Best-performing precious metal palladium is holding up better than most analysts anticipated in the annual London Bullion Market Association survey while gold, silver and platinum have surprised every forecaster.
Palladium’s low of $646.95 an ounce so far this year is still higher than 17 of 20 forecasts made in the survey published by the LBMA in January. Prices are up 3.8 percent this year at $730.67 in London, reaching a nine-week high of $771.30 on June 10. The three other metals have already fallen below every participant’s low estimate in this year’s survey.
Gold and silver slid this year as some investors lost faith in a store of value on speculation that the Federal Reserve will taper bond buying because of an improving U.S. economy. Platinum, mostly used in autocatalysts, fell because of recession in Europe, the biggest user of the metal in vehicles. Palladium, also found in the pollution-control devices, fared better because of its higher usage in cars in China and the U.S.
“It just has stronger fundamentals than most of the other metals,” said Rohit Savant, an analyst at CPM Group Inc. in New York. “You have a lot of usage in the auto market, much more than platinum. The U.S. and China, which are among the larger users, are both seeing healthy growth in demand for cars.”
The most bearish forecast in the LBMA survey was for palladium to fall to $550 this year, with the average high estimate at $851. Prices may reach $850 this year, Savant said. The metal’s drop of as much as 8.1 percent compares with a slide of as much as 11 percent for platinum. Gold slipped as much as 21 percent and silver’s plunge extended to 33 percent as both metals entered bear markets in April.
Autocatalysts are canisters with honeycomb-like surfaces that convert car emissions into less harmful substances. North America and China together account for about 46 percent of all palladium used in autocatalysts, compared with about 16 percent for platinum, according to Johnson Matthey Plc, which has made one in three of the devices. Europe accounts for 41 percent of platinum auto demand, compared with 22 percent for palladium.

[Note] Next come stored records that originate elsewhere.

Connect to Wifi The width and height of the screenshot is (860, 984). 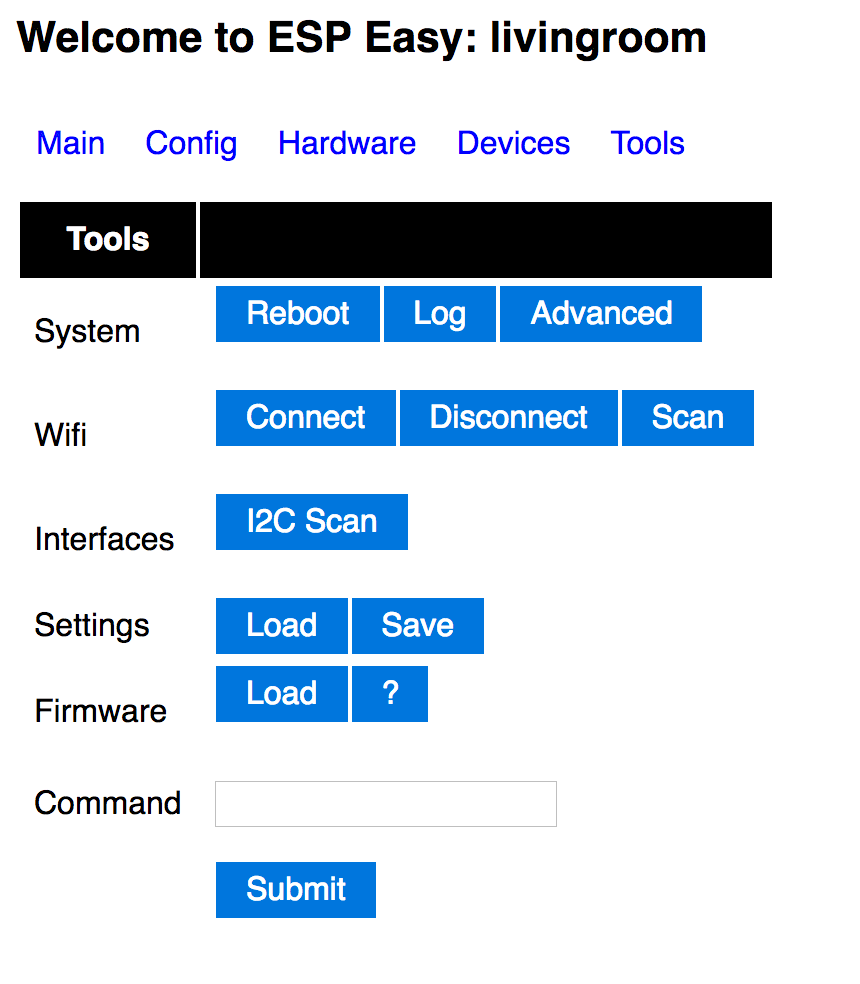click(305, 417)
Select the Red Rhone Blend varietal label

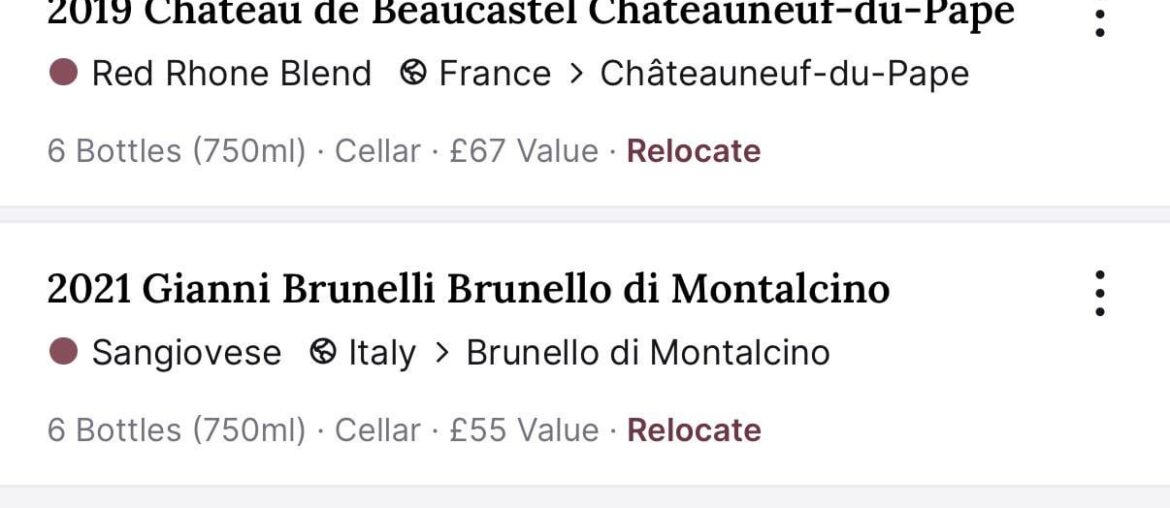231,74
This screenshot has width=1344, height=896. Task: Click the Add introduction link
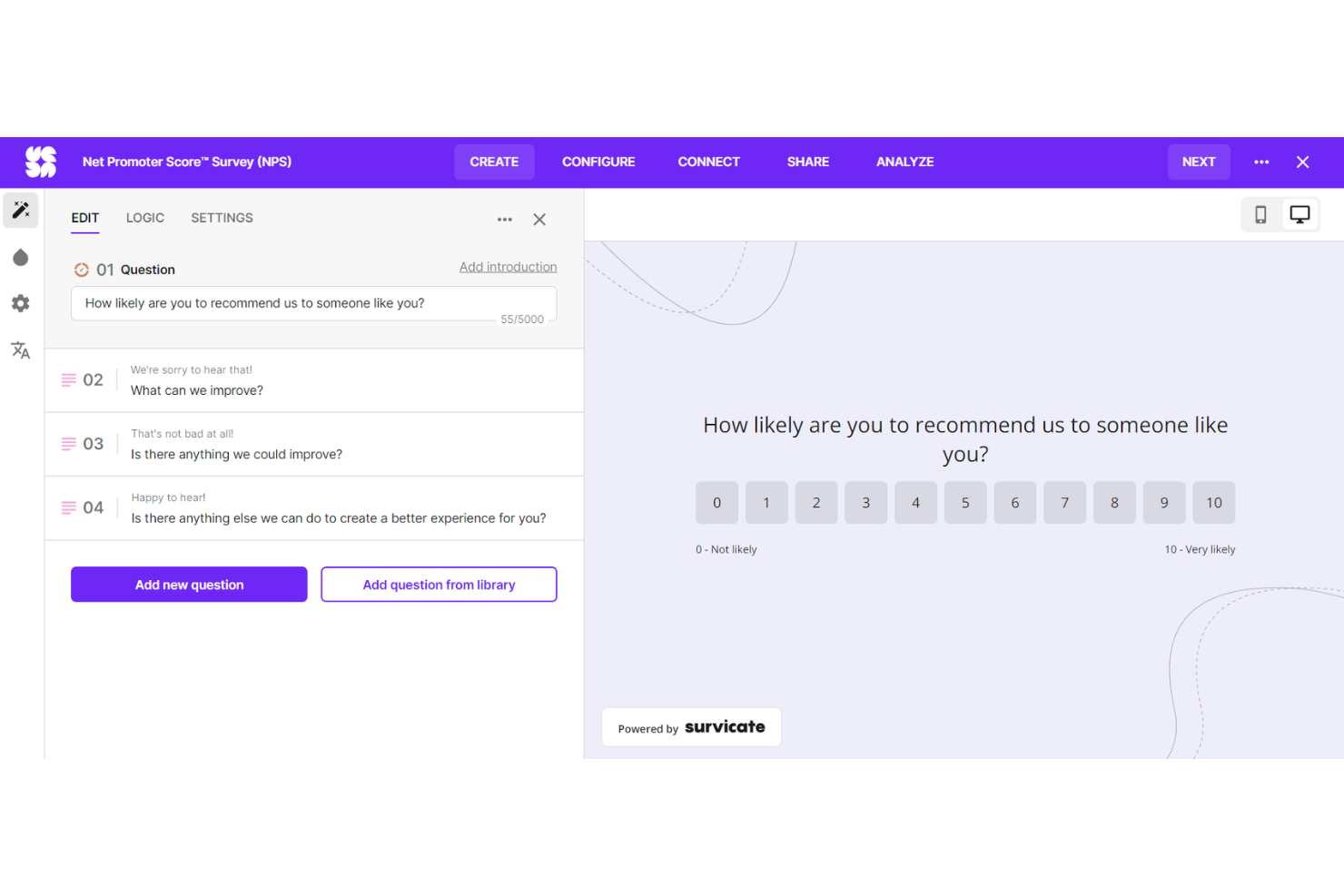[508, 266]
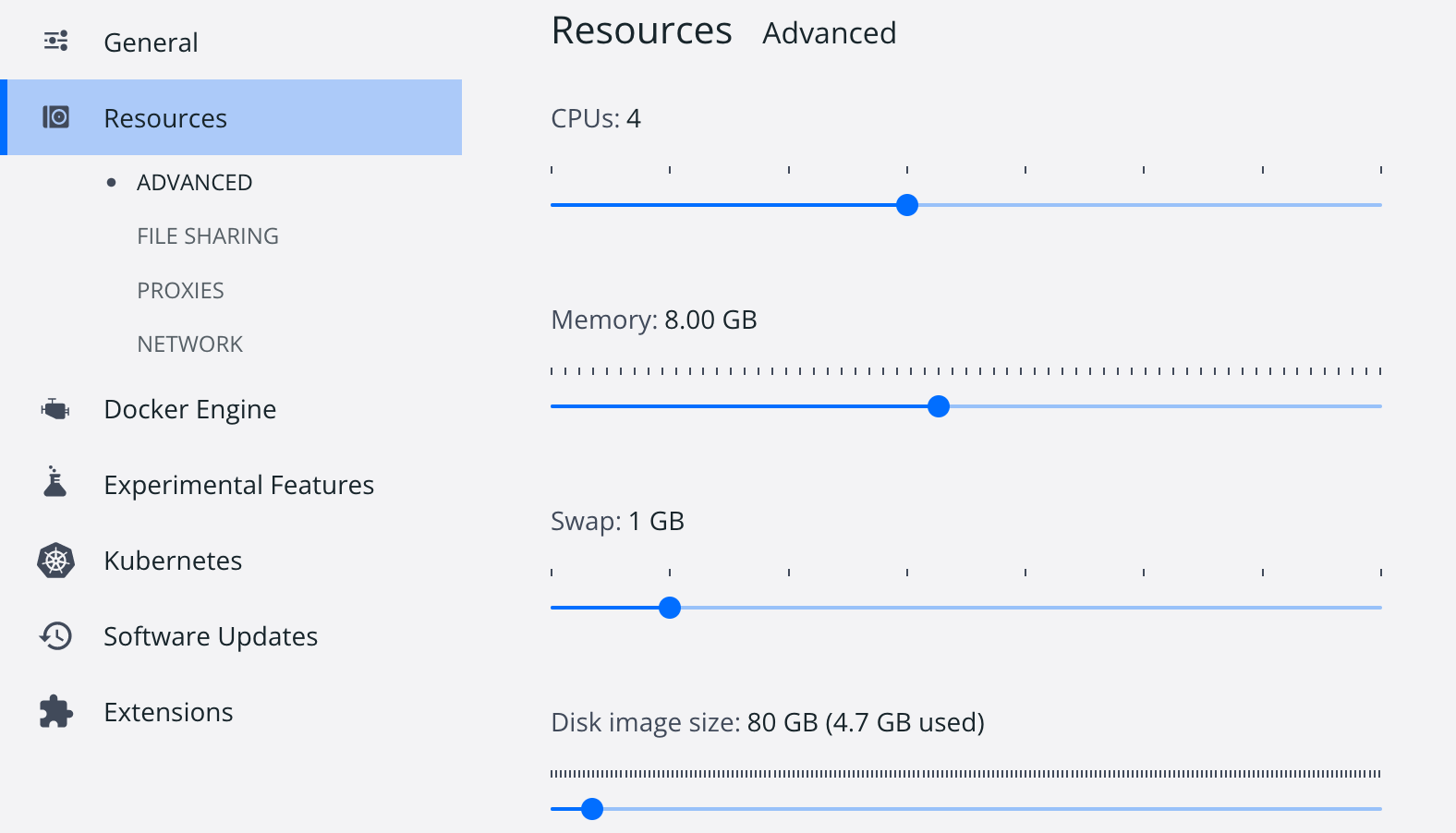This screenshot has height=833, width=1456.
Task: Open the Software Updates page
Action: click(x=211, y=636)
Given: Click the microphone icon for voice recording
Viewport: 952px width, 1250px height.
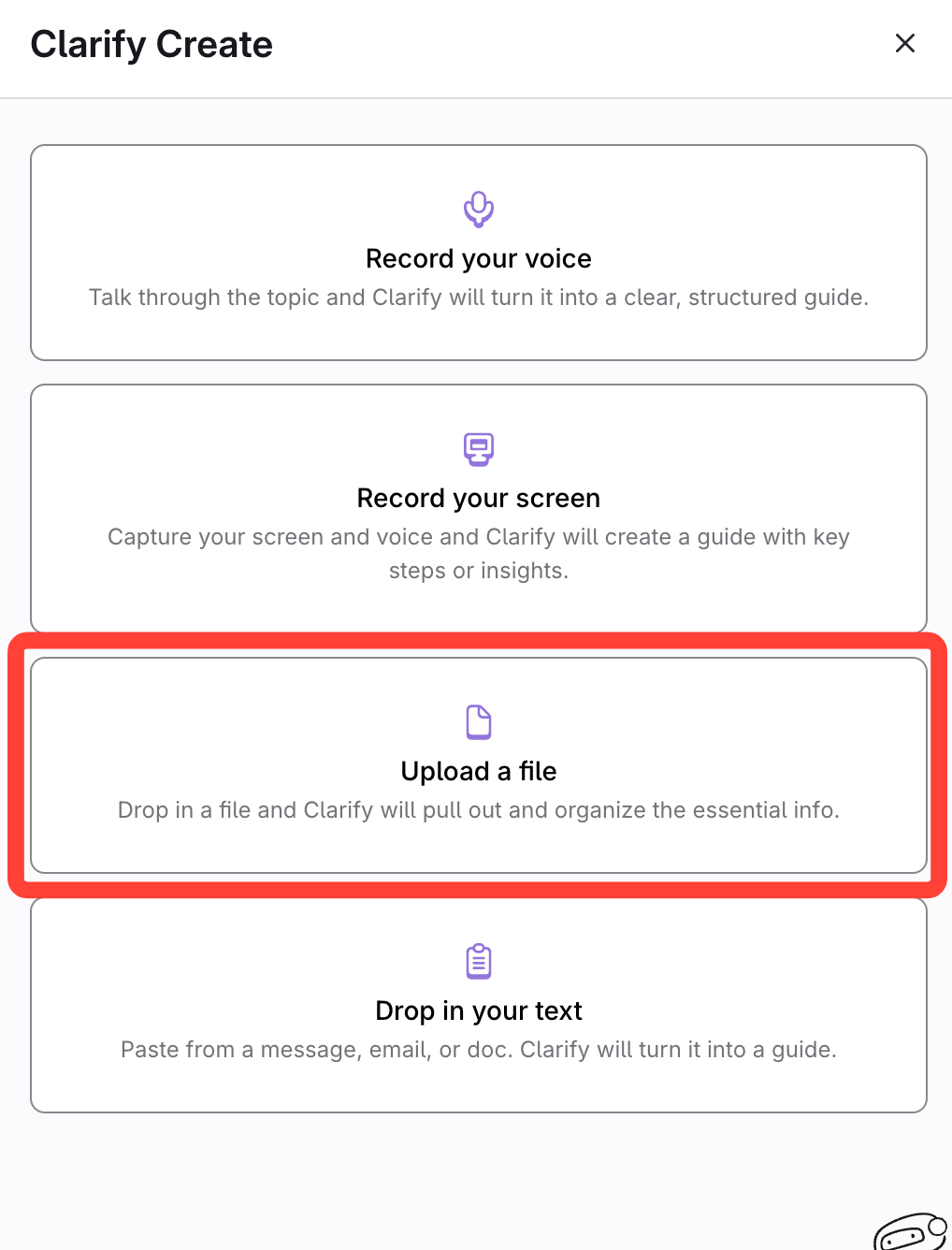Looking at the screenshot, I should click(x=479, y=209).
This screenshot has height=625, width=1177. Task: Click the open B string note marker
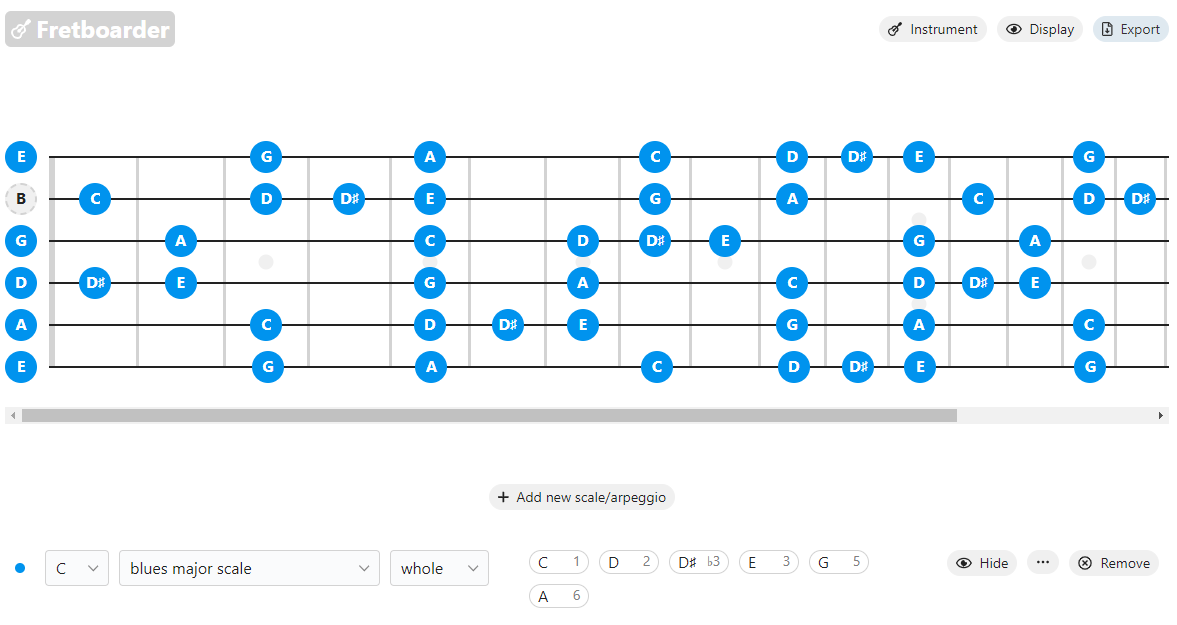tap(20, 199)
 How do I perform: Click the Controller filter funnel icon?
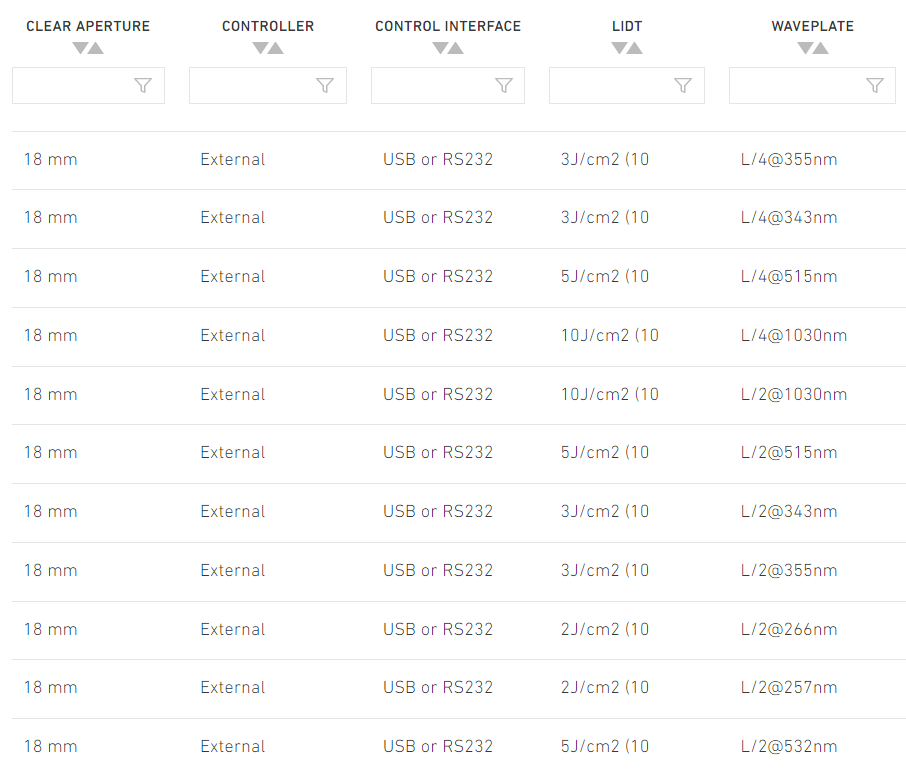[x=325, y=86]
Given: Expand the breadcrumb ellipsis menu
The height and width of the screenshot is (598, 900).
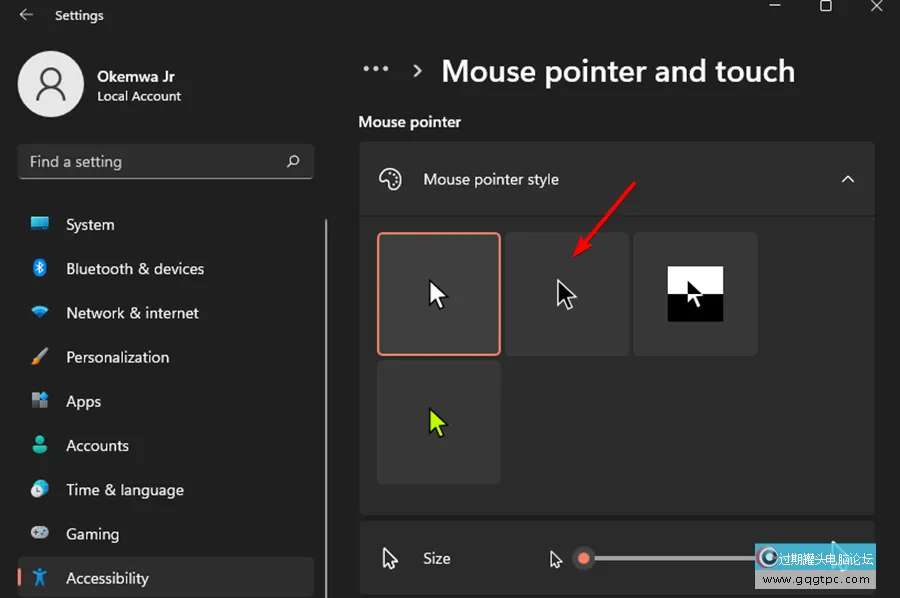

U.S. automobile and light-duty truck sales rose to a seasonally adjusted annual rate of 15.3 million in May, up from 14 million a year earlier, Woodcliff Lake, New Jersey-based Autodata Corp data show. China’s wholesale deliveries of cars, multipurpose and sport utility vehicles rose 9 percent to 1.4 million units in May from a year earlier, China Association of Automobile Manufacturers data show. While the pace slowed since March, it’s up from less than 1 million units in February 2011.
Still, palladium’s peak so far this year of $786.50 exceeded only one participant’s high forecast in the LBMA poll. While investors boosted exchange-traded product holdings 18 percent this year to 69 metric tons, that’s still 5.6 percent below the February 2011 all-time high. Platinum assets jumped 36 percent this year to a near-record 61.9 tons. Silver holdings are little changed and metal held in gold products slid 20 percent.
The World Bank cut its global growth forecast to 2.2 percent on June 12, from January’s 2.4 percent estimate, after emerging markets slowed more than projected, while budget cuts and slumping investor confidence deepened Europe’s contraction. Palladium dropped as much as 6 percent since June 10.
Diminishing sales from Russian state stockpiles and mining disruptions in South Africa, the second-biggest producer, after Russia, will keep the metal in a shortage for the “foreseeable future,” Robin Bhar, an analyst at Societe Generale SA in London, wrote in a June 12 report. Prices may reach $875 by year-end, he predicts.
Russian government stockpile sales will be about 100,000 ounces in 2013, the last year of “substantial shipments,” according to London-based Johnson Matthey. Sales from the reserves, a state secret, were an estimated 1 million ounces as recently as 2010. Palladium’s 2012 shortage of 1.07 million ounces was the most since 2000, it says. Demand will exceed supply by 810,000 ounces this year, Barclays Plc estimates.
“The absence of heavy Russian stockpile sales, positive demand from the auto industry, generally steady industrial demand and limited mine production growth sets the stage for higher prices,” James Steel, an analyst at HSBC Securities (USA) Inc. in New York, wrote in a June 14 report. “Recognition of tightening supply-demand balances will elicit a positive response from investors.”